For the short term, the common expectation is that if the Fed pauses in August, the markets will rally. I have no inside information, but a short-term rally, if it happens, will probably prove to be nothing more than a short-lived spark.

Wait for the Fed to start cutting rates before you jump into any high-beta trades. In the meantime, stay with the defensive positions in the SRI Portfolio.

If you want to play the potential rally, Ericsson is your pick. Although it’s a strategic high-beta pick, Ericsson clearly has the potential to rally if the prevailing market expectation materializes; sometimes the consensus is right, and this could be one of those times.

That said, investors remain gloomy, although Europeans seem to be more upbeat than I’d previously thought. (I’ll have more on Europe later this month.) I’m a little more benign than most, still trying to evaluate the situation and make changes, if necessary.

If market action proves as positive as the majority believes, expect Asia–overweighted in the SRI Portfolio–to perform if not well than at least much better than the more developed markets. Emerging markets in general and Asia in particular remain structurally the only real growth game in town. That said, a hard landing in the US will hurt global markets substantially. But the view here remains that Asia will bounce back faster than the rest.
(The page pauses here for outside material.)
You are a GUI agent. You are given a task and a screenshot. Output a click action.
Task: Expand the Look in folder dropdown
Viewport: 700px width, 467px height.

The Portfolio, as currently constructed, will perform in either a bull or bear market scenario. As things stand, when looking at Asia ex-Japan, Taiwan, Thailand and Singapore offer the best of both worlds: upside potential with downside protection. China and Indonesia are on the opposite end of the spectrum.

One last note regarding the short term: In the March 8 issue of SRI, Hedge Your Bets, I presented a chart of a ratio used to assess the forecasting of tactical (i.e., short-term) market moves. As I wrote then, when the ratio falls below the support level of 1.3, the risk of a selloff increases. That ratio recently broke below longer-term support, but hasn’t reached 1.3. Things still aren’t looking very promising.

techindex
Source: Bloomberg LP

As a courtesy to new subscribers, here are some of the Rules Of Engagement as published in the first issue of SRI:
The purpose of this advisory is to help investors navigate the global markets and, in the process, make money. Here then are the rules of engagement for The Silk Road Investor.

The Portfolio won’t cover any US-based companies, but will include companies from all the other regions of the world. US companies benefiting from themes presented here, though, will be suggested periodically.

The Portfolio will be a long-only portfolio with no cash allocation. This is being done so the comparison with world stock indexes can take place on a fair basis–global indexes that investment advisors like to compare themselves against include only stocks and are always long.

Hedging advice will also be offered–starting next week–that will be included in every issue, although not as a part of the Portfolio. Investors will be able to achieve positive returns, while SILK will be fair when comparing its performance to the world’s indexes. Cash–once again–isn’t an option here either.